Le chiese come comunità concrete dovevano (e certamente in parte
lo facevano) realizzare delle piccole società diverse, dove le
donne e gli schiavi erano discepoli come gli uomini liberi, ma ben
presto si sono lasciate irretire dai meccanismi e dalle strutture che
sono difficili da cancellare. Nell'incontro dello Joint Committee della
KEK e del Consiglio dei Vescovi d'Europa della scorsa settimana, un
metropolita ortodosso (Daniel di Jashi), ha denunciato la forza dei
modelli mondani di potere che ognuno ha in mente: la chiesa cattolica
ha ereditato e adottato le strutture del Sacro Romano Impero, con pochi
aggiustamenti; le chiese della KEK forse sono le continuatrici del
"Sinedrio" ebraico, dove gli anziani facevano consiglio ed emettevano
sentenze. Ma la comuinione fra le chiese (koinonia) è ben altra
cosa. C'è anche necessità di adoperare e adattare gli
strumenti umani, senza sempre inventarne di nuovi; egli suggeriva
infatti di adottare per l'ecumenismo il modello dell'Unione Europea,
nella quale gli stati cooperano fra loro senza creare un super-Stato e
senza rinunciare alle loro identità, lingua, forma, ma
accettando di avere insieme comunicazioni, servizi, moneta, un certo
controllo reciproco per la difesa dei diritti umani.

# Obiettivi
**a)** Rispondi a queste domande sul brano di lettura:
(i) Nelle piccole società che le chiese dovevano realizzare, chi era discepolo come gli uomini liberi?
(ii) Di quali strutture, secondo il metropolita, la chiesa cattolica è erede?
(iii) Quale modello suggeriva di adottare per l'ecumenismo?
**b)** Traduci in inglese questa frase del brano di lettura: "C'è anche necessità di adoperare e adattare gli strumenti umani, senza sempre inventarne di nuovi; egli suggeriva infatti di adottare per l'ecumenismo il modello dell'Unione Europea, nella quale gli stati cooperano fra loro senza creare un super-Stato e senza rinunciare alle loro identità, lingua, forma, ma accettando di avere insieme comunicazioni, servizi, moneta, un certo controllo reciproco per la difesa dei diritti umani."

# Dati mostrati
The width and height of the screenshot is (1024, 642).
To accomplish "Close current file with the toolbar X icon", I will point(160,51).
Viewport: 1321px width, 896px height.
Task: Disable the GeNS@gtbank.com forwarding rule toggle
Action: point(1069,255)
---
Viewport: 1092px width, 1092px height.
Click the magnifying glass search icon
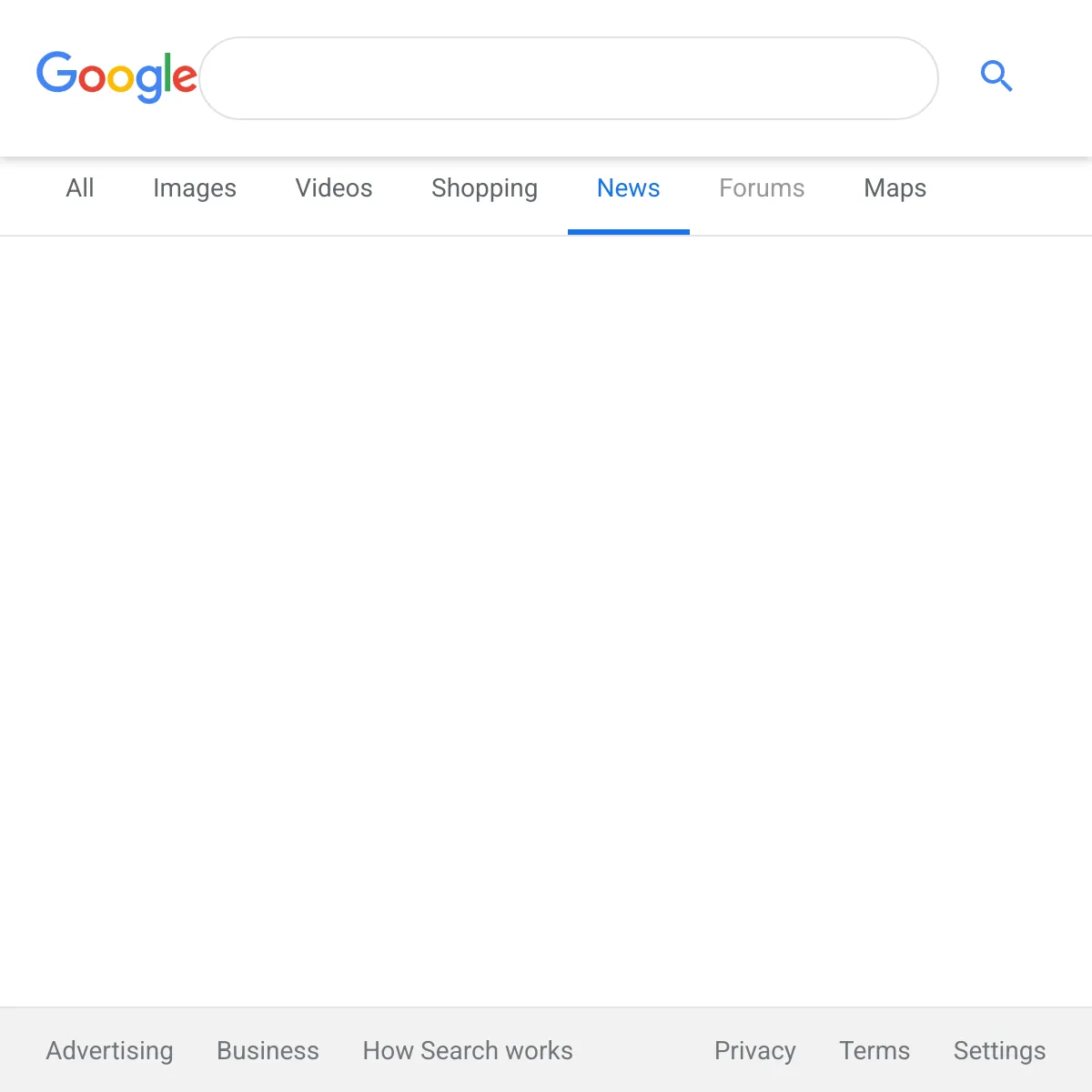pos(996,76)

# Risposte in ordine
**a)**
(i) Le donne e gli schiavi.
(ii) Le strutture del Sacro Romano Impero.
(iii) Il modello dell'Unione Europea.

**b)** There is also a need to use and adapt human tools, without always inventing new ones; indeed, he suggested adopting for ecumenism the model of the European Union, in which the states cooperate with one another without creating a super-state and without giving up their identities, language, or form, but agreeing to share communications, services, currency, and a certain mutual oversight for the defense of human rights.